San Donà di Piave, bar chiuso per sette giorni: disordini e droga tra le cause
23/02/2026
Il Questore di Venezia ha disposto la sospensione della licenza di un esercizio pubblico di San Donà di Piave per la durata di sette giorni. Il provvedimento, di natura preventiva e cautelare, è stato adottato a seguito degli elementi raccolti e segnalati dalla Polizia Locale, che nei mesi scorsi aveva documentato diversi episodi di turbativa e disordine all’interno del locale.
Secondo quanto emerso dagli accertamenti, il bar sarebbe diventato luogo abituale di ritrovo per soggetti con precedenti di polizia e, in più occasioni, punto di riferimento per attività legate allo spaccio di sostanze stupefacenti.
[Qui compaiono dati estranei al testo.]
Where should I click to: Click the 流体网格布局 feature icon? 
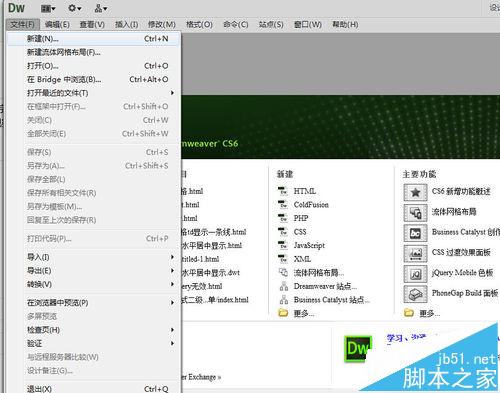coord(415,213)
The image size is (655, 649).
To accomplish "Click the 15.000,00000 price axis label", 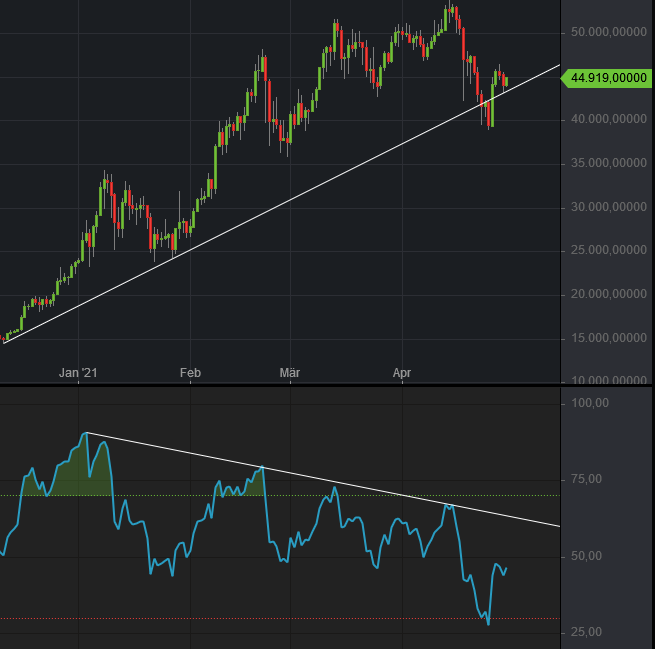I will point(608,338).
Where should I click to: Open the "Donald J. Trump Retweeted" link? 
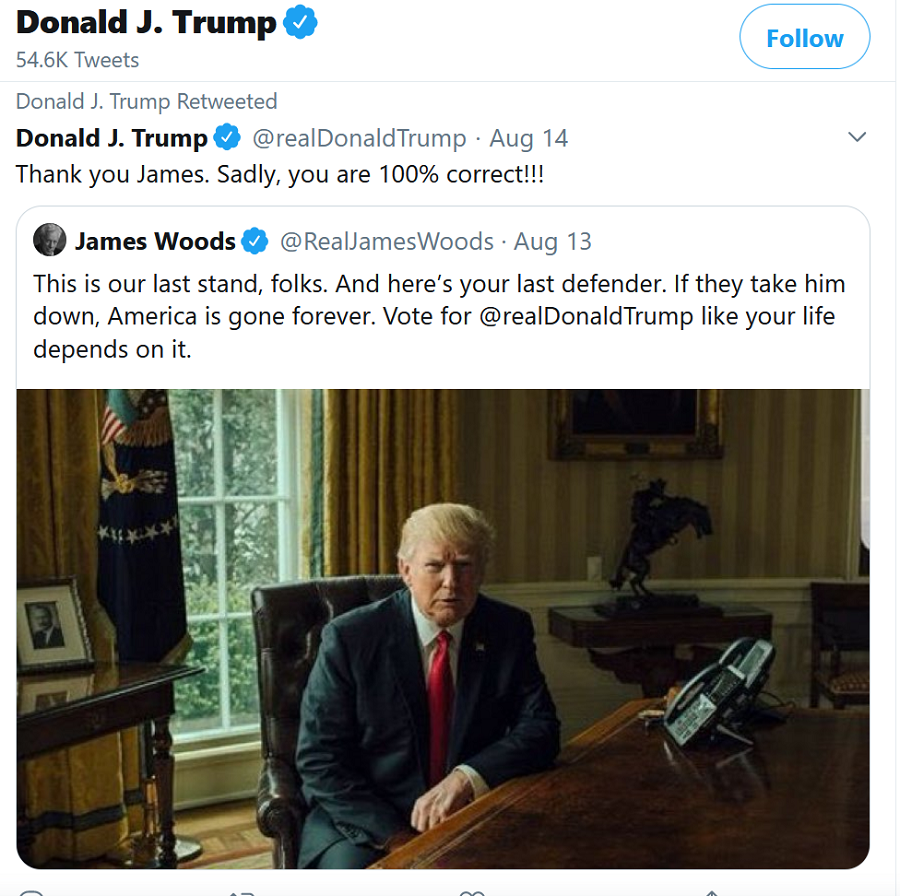tap(146, 101)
I controlli e i riscontri delle forze dell’ordine
Nel mese di gennaio, durante un servizio straordinario di controllo del territorio, gli agenti del Commissariato di Pubblica Sicurezza di Jesolo hanno effettuato un intervento all’interno dell’esercizio. Nel corso dell’operazione sono stati identificati diversi soggetti con precedenti e alcuni cittadini stranieri risultati irregolari sul territorio nazionale.
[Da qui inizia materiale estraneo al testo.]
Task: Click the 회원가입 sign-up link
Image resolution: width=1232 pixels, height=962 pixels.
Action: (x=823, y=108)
L’attività è stata supportata dall’unità cinofila, che ha consentito di rinvenire sostanza stupefacente già suddivisa in dosi e pronta per la vendita. Gli elementi raccolti hanno contribuito a delineare un quadro ritenuto incompatibile con le condizioni di sicurezza e ordine pubblico richieste per l’esercizio dell’attività.
Il provvedimento del Questore
Alla luce delle risultanze investigative, il Questore ha adottato il provvedimento di sospensione temporanea della licenza. La misura, prevista dalla normativa in materia di pubblica sicurezza, ha carattere cautelare e mira a prevenire ulteriori situazioni di pericolo o turbativa.
Nella mattinata di ieri, gli agenti del Commissariato di Jesolo, insieme al personale della Polizia Locale di San Donà di Piave, hanno notificato l’atto al titolare del locale.
La sospensione per sette giorni rappresenta uno strumento di prevenzione volto a tutelare la sicurezza pubblica e a ristabilire condizioni di legalità in contesti ritenuti problematici.